WHAT TO WORK ON.
What is needed is an exact copy of the records, with the images left out.

DATASET.

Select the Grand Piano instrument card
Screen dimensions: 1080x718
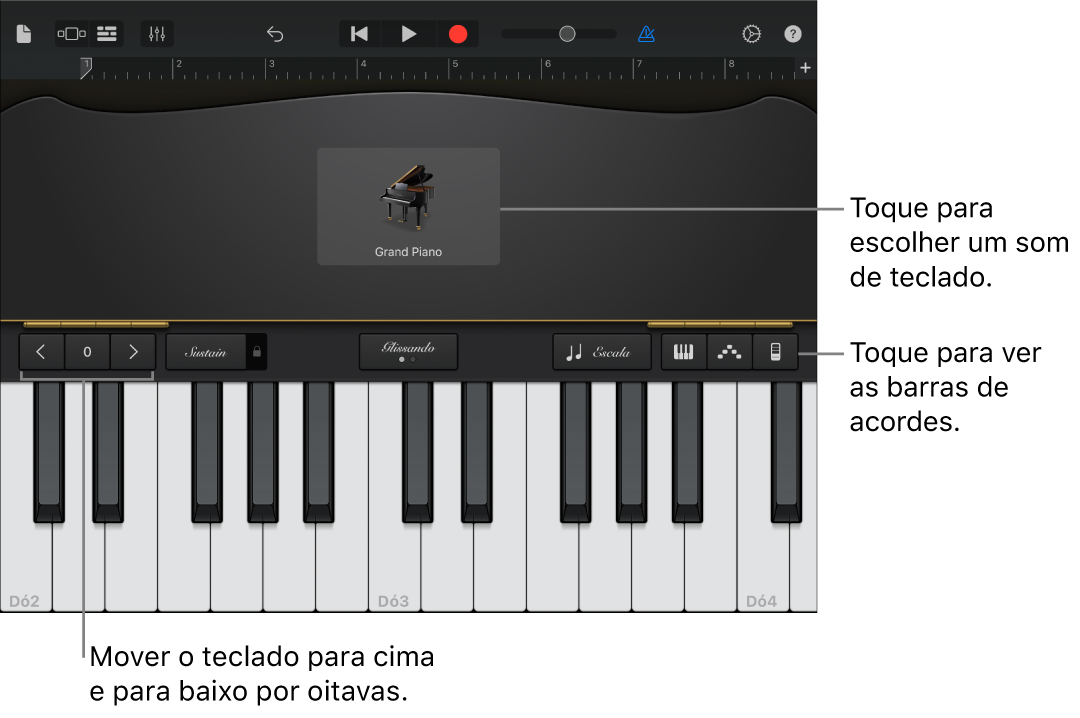tap(408, 205)
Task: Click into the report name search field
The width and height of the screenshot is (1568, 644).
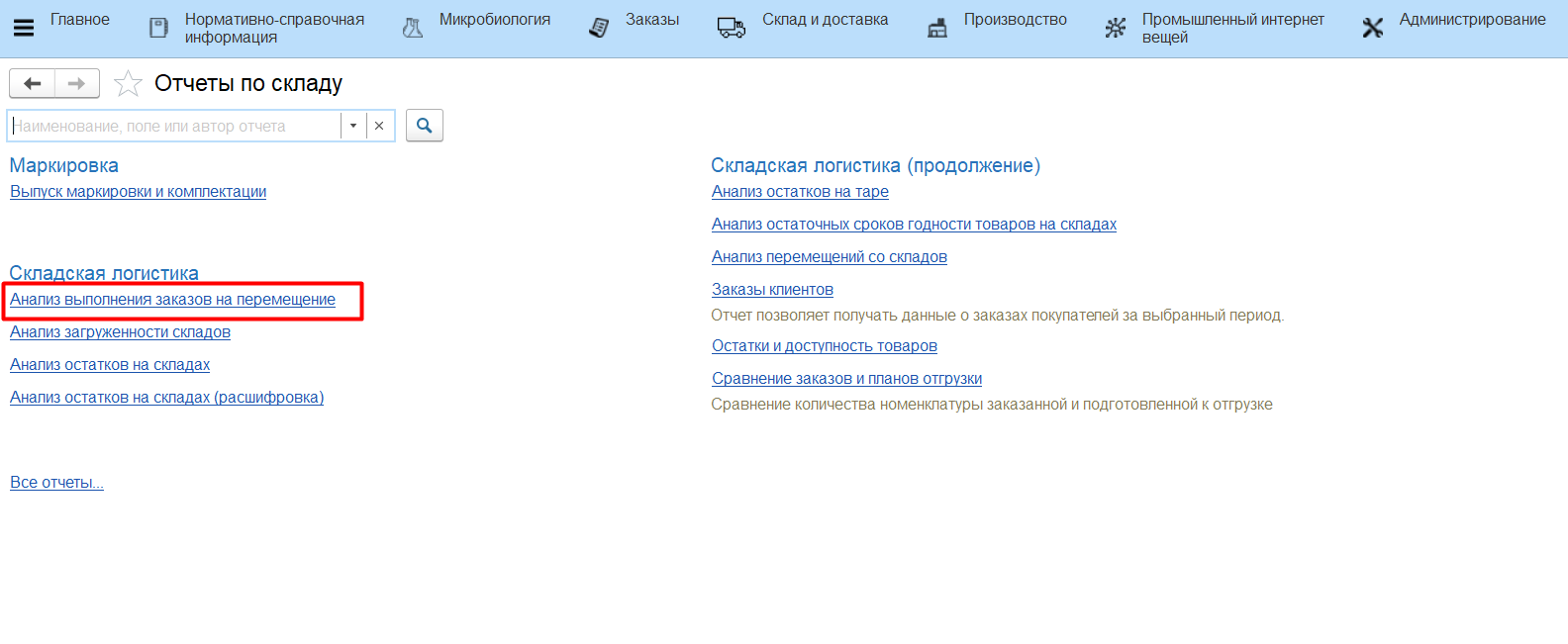Action: click(173, 126)
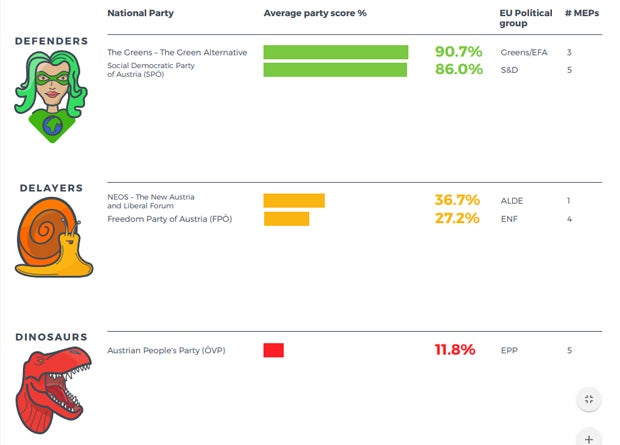Click the # MEPs column header
The image size is (620, 445).
tap(581, 13)
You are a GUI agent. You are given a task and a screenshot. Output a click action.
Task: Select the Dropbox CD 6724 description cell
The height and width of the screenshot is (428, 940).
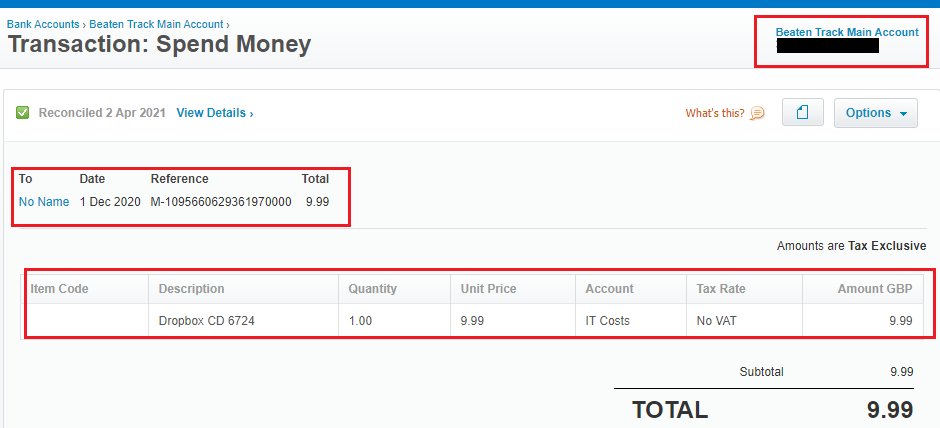pyautogui.click(x=243, y=321)
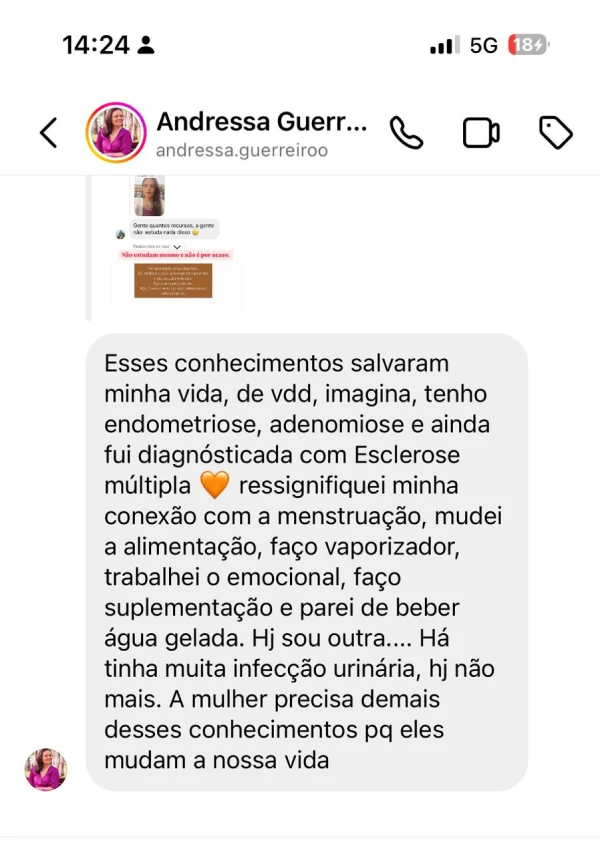The height and width of the screenshot is (851, 600).
Task: Tap the brown text box in story preview
Action: click(173, 281)
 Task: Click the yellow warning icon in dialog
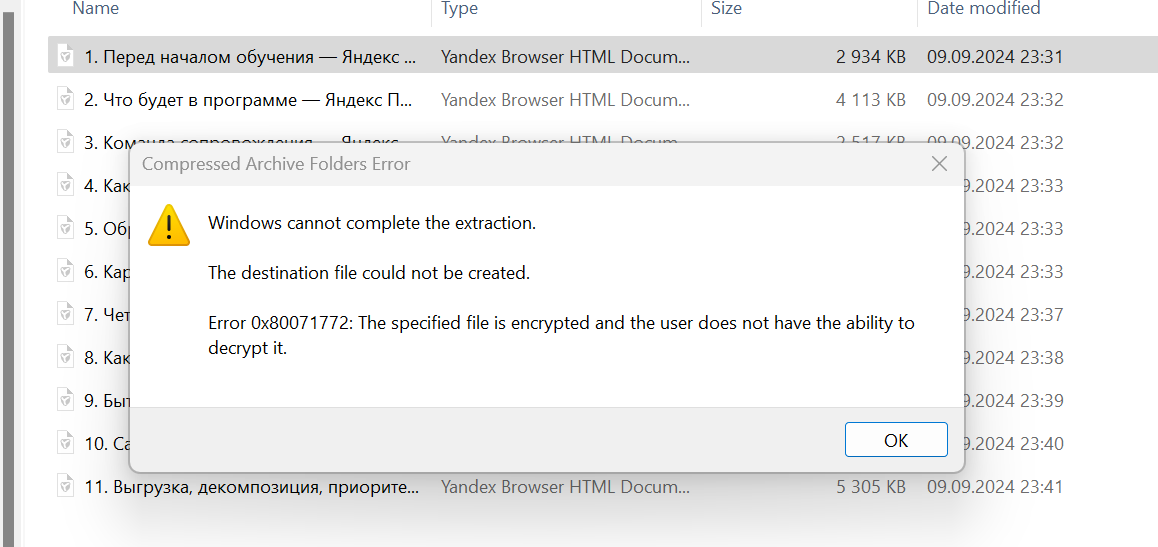coord(169,225)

SOLUTION.
Select the Grand Piano instrument card
Screen dimensions: 1080x718
tap(408, 205)
Task: Click into the report name search field
The width and height of the screenshot is (1568, 644).
Action: click(173, 126)
Click the # MEPs column header
The image size is (620, 445).
tap(581, 13)
You are a GUI agent. You are given a task and a screenshot. Output a click action.
Task: Select the Dropbox CD 6724 description cell
The height and width of the screenshot is (428, 940).
pyautogui.click(x=243, y=321)
The height and width of the screenshot is (851, 600).
Task: Tap the brown text box in story preview
Action: click(173, 281)
 Task: Click the yellow warning icon in dialog
coord(169,225)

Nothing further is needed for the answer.